**What to do:** The entries below contain pictures. Write out only the lines from the line with "Image resolution: width=1008" up to and including the line with "Focus the тонна (т) input field", exactly, without them.
Top of Data provided
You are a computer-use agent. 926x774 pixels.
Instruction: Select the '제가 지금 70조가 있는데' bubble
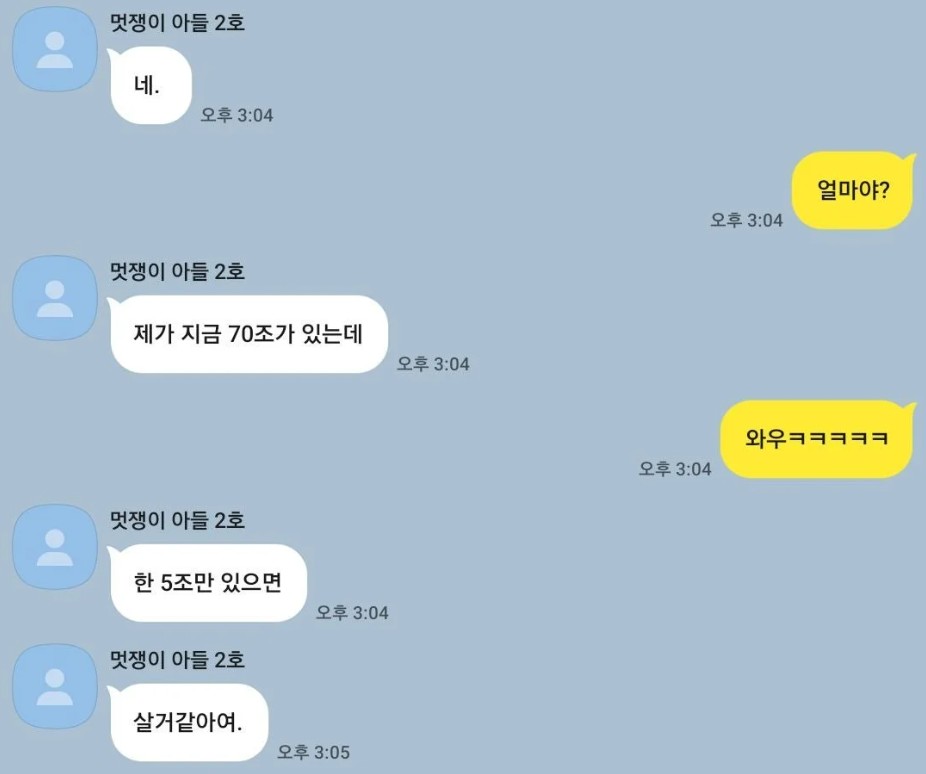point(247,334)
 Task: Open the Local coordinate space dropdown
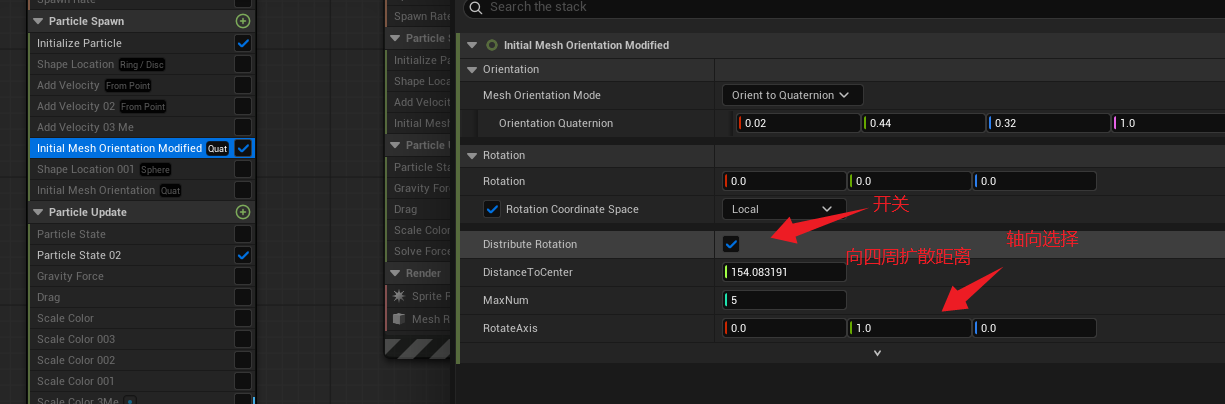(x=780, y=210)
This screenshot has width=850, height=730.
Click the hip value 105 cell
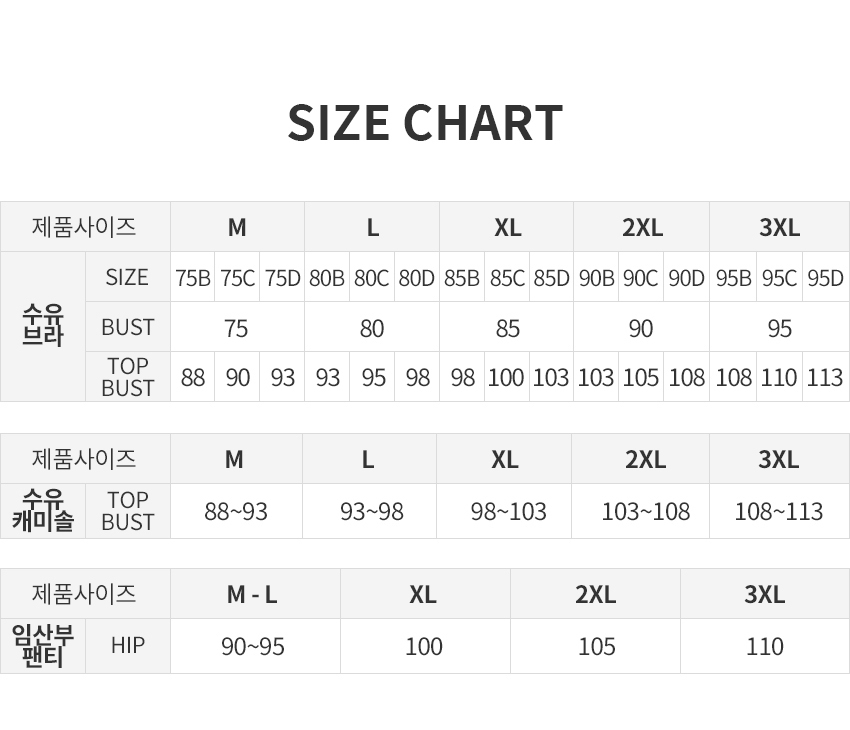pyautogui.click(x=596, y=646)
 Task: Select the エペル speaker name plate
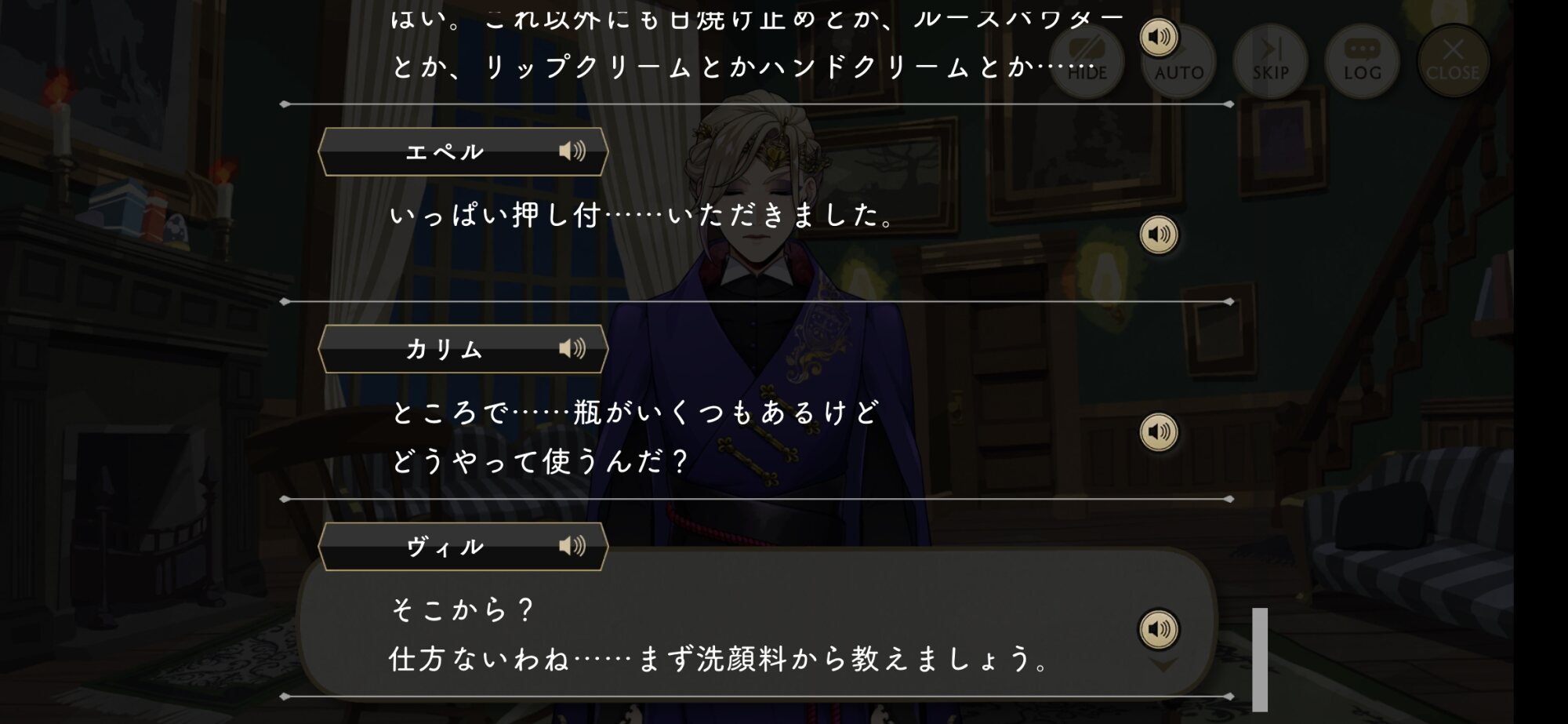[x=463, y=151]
Bottom of Data provided
Top of Data provided
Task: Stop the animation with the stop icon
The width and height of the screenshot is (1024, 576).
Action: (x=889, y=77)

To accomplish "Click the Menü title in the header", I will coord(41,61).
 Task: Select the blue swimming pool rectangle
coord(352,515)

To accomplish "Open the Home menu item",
Bottom of Data provided
Top of Data provided
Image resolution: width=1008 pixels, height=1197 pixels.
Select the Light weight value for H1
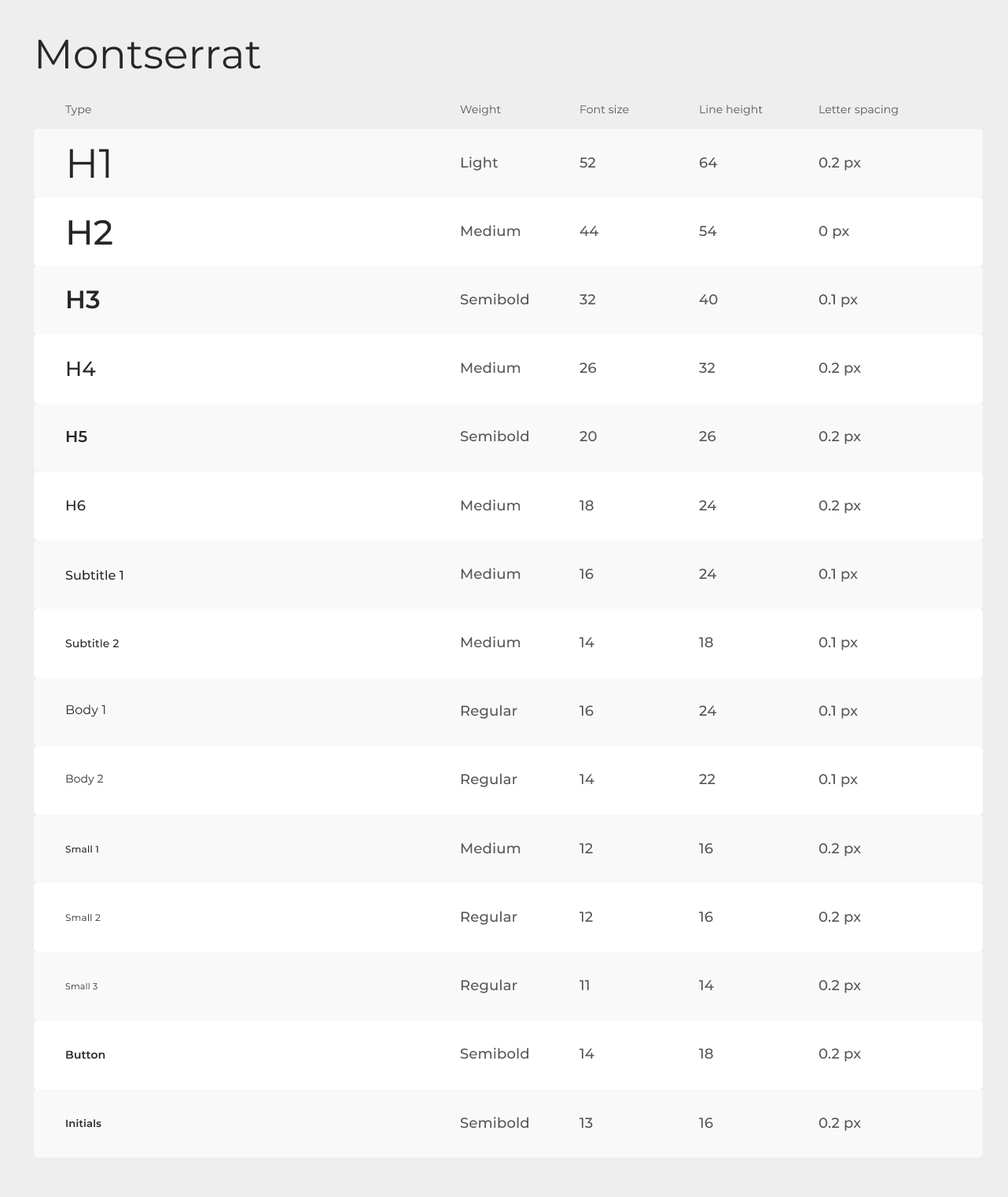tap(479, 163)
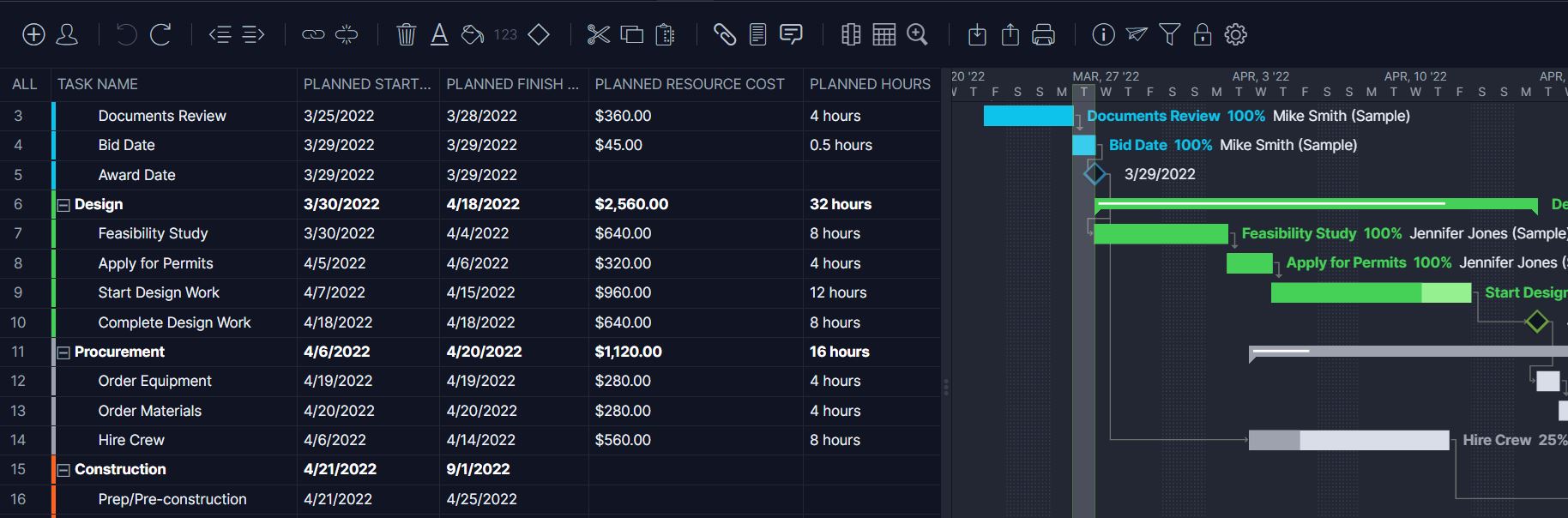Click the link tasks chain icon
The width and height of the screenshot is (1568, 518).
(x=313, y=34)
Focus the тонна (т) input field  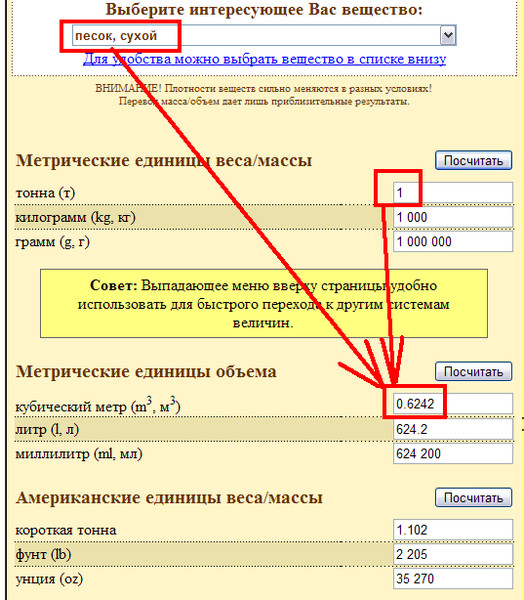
Bottom of Data provided
**Written response:**
Image resolution: width=1008 pixels, height=1197 pixels.
Select the Light weight value for H1
tap(479, 163)
Click the link tasks chain icon
The width and height of the screenshot is (1568, 518).
(x=313, y=34)
Focus the тонна (т) input field  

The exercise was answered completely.